Try it:
Copy the result of filtering the entries below for lines that include the string "magnifier".

(Pixel coordinate grounding data)
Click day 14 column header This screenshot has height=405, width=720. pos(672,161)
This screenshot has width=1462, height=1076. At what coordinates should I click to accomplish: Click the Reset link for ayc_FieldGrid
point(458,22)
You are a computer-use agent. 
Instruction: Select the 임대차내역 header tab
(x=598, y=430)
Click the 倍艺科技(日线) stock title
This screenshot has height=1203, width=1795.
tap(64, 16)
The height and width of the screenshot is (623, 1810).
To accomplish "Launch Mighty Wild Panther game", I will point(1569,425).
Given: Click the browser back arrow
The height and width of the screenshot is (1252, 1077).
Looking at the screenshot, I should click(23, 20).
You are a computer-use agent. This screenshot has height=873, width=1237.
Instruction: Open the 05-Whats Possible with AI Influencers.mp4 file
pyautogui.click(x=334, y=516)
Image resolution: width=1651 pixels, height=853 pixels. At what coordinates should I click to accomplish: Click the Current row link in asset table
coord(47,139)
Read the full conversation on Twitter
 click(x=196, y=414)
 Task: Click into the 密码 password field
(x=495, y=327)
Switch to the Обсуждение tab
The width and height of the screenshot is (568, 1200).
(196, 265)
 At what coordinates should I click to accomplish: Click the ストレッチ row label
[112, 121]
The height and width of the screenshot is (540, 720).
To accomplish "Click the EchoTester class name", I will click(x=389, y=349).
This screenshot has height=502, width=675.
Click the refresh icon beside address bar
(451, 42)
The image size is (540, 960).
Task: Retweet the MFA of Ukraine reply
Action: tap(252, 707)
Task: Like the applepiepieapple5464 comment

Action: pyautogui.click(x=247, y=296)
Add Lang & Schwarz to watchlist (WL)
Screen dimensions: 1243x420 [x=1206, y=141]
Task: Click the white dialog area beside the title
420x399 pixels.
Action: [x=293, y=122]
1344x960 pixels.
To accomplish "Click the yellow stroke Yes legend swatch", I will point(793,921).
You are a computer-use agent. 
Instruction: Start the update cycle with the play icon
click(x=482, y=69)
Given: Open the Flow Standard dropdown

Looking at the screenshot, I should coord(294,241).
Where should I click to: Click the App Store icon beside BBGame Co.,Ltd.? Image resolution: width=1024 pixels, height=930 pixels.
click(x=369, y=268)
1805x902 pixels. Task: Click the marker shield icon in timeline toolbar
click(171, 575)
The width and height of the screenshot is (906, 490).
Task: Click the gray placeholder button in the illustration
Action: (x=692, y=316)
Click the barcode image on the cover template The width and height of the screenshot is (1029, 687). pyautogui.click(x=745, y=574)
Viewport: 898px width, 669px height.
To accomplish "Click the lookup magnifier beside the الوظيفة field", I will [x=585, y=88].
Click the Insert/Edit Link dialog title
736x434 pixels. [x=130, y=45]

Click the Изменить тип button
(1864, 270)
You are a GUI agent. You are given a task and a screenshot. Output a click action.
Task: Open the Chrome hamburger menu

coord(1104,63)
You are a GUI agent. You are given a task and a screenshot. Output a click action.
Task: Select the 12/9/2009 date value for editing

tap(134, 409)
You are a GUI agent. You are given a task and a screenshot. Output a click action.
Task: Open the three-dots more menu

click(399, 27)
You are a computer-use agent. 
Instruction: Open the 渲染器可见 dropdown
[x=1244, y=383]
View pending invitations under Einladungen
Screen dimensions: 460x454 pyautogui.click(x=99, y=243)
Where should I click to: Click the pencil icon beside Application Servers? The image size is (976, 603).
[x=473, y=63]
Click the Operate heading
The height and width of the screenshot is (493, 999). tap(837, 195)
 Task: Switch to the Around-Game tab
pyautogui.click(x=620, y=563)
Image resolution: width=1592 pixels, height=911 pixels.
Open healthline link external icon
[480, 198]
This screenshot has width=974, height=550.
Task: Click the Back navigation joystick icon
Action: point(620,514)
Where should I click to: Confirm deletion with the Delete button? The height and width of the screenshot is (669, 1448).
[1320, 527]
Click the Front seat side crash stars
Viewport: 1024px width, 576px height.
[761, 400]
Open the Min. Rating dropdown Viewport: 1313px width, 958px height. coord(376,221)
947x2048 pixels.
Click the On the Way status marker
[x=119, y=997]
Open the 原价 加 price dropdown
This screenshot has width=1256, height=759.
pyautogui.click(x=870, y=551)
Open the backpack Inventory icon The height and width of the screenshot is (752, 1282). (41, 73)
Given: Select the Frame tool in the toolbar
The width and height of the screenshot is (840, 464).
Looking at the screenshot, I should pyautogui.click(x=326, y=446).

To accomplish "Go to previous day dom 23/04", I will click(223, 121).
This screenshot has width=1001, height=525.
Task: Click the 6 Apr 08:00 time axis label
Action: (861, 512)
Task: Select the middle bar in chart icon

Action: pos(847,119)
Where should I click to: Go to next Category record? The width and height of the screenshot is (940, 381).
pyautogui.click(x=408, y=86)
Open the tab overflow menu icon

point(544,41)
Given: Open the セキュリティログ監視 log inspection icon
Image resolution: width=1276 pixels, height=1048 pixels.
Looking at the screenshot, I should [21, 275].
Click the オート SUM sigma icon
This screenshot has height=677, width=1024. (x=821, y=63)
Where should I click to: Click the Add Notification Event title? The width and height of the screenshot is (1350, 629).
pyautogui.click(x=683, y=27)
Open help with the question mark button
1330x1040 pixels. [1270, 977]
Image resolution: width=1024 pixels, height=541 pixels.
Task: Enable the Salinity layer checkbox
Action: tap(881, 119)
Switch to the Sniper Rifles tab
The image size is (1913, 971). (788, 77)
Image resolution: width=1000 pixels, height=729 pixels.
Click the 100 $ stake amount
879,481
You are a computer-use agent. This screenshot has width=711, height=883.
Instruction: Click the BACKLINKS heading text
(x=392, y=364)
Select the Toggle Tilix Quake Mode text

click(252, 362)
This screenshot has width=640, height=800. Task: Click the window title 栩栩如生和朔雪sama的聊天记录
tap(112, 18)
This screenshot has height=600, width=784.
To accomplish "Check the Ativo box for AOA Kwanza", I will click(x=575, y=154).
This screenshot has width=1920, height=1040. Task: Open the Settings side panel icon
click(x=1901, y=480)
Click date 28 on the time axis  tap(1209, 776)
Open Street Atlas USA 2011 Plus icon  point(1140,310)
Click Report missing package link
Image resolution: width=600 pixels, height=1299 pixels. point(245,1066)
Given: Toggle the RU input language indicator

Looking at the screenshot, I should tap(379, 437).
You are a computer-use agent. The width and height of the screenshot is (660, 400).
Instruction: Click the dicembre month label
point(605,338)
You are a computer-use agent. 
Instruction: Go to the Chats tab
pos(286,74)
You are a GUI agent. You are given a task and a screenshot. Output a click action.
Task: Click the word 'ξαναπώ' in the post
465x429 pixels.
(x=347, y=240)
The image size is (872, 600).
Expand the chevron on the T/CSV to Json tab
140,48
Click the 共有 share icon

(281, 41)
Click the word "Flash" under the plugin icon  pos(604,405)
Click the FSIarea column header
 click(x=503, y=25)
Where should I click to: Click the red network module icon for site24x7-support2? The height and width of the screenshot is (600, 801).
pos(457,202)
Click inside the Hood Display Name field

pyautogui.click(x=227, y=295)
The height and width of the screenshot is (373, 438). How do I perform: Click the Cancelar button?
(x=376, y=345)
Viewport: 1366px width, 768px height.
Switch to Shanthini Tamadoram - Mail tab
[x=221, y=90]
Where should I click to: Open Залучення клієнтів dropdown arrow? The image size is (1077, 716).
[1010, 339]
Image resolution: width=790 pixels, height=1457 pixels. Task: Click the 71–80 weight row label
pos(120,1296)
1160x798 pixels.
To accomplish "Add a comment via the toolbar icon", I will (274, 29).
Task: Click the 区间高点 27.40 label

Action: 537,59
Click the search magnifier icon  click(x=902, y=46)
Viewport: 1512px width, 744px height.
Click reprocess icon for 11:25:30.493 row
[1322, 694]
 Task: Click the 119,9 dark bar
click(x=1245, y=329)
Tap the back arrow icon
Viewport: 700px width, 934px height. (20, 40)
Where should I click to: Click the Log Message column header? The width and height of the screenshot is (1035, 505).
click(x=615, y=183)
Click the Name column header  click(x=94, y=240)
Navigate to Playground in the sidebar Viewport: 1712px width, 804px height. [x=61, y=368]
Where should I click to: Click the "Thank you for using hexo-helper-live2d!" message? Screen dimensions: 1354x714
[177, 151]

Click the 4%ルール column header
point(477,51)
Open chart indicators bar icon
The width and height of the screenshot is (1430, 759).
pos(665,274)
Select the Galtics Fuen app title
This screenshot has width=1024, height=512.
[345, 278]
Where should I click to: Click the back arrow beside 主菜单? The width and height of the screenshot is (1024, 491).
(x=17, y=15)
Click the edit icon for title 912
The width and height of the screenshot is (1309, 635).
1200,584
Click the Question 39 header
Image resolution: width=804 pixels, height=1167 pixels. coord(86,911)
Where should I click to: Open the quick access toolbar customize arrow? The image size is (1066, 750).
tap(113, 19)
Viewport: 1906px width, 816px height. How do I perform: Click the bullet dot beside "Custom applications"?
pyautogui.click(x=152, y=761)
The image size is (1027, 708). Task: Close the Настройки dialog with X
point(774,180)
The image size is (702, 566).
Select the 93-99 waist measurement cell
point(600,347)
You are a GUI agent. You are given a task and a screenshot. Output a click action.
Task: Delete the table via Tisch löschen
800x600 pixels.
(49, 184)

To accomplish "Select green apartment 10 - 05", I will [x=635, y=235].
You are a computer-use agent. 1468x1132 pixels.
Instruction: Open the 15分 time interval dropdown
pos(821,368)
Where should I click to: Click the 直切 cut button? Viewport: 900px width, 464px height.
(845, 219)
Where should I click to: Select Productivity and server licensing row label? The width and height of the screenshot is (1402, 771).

Solution to this exercise:
To accomplish "Click the lookup magnifier beside the الوظيفة field", I will [x=585, y=88].
Click the search magnifier icon  click(x=902, y=46)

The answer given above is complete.